### Given instruction
Which lines in the rows below contain the word "weight"? Pull out each of them in full.

★ ★ ★ ★

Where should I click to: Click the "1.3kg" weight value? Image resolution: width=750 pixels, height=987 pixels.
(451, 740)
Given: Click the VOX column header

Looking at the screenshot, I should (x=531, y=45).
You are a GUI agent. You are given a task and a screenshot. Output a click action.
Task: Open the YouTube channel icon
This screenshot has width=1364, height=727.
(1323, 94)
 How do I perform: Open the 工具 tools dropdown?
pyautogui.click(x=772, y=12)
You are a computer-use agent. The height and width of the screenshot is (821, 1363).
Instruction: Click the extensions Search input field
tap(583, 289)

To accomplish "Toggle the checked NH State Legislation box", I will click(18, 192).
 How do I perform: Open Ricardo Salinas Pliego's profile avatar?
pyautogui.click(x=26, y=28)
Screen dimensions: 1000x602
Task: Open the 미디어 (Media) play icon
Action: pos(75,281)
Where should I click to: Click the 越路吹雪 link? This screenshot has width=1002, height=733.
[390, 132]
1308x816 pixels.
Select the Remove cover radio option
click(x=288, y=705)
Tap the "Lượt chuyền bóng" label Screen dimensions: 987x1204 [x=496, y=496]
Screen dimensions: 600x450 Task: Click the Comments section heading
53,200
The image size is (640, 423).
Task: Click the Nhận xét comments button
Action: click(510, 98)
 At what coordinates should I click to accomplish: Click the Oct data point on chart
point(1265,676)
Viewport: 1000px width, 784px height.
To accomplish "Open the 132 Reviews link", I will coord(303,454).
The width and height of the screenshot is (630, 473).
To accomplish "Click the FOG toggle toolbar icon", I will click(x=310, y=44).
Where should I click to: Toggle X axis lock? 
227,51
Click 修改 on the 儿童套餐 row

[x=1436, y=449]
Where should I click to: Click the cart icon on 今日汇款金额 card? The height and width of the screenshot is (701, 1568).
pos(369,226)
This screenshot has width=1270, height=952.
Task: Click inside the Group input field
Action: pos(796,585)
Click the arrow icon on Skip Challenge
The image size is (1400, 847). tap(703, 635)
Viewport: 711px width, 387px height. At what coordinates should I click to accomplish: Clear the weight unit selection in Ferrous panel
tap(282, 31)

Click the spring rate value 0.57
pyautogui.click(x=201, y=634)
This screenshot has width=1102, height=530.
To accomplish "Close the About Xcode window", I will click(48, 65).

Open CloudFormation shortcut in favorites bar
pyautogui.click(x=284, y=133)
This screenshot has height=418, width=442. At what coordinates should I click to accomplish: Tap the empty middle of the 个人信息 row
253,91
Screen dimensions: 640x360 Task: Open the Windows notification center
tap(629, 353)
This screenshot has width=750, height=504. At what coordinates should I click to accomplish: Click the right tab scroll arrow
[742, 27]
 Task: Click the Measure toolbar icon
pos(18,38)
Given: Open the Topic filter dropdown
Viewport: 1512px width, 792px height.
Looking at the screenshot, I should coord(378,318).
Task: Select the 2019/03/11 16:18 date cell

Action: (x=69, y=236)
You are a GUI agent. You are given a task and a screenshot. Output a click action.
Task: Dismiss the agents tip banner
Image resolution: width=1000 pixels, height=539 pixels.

★ ★ ★ ★

### Task output
Where should I click to: Click the "1.3kg" weight value? Image resolution: width=750 pixels, height=987 pixels.
Viewport: 711px width, 387px height. At what coordinates should I click to accomplish: Clear the weight unit selection in Ferrous panel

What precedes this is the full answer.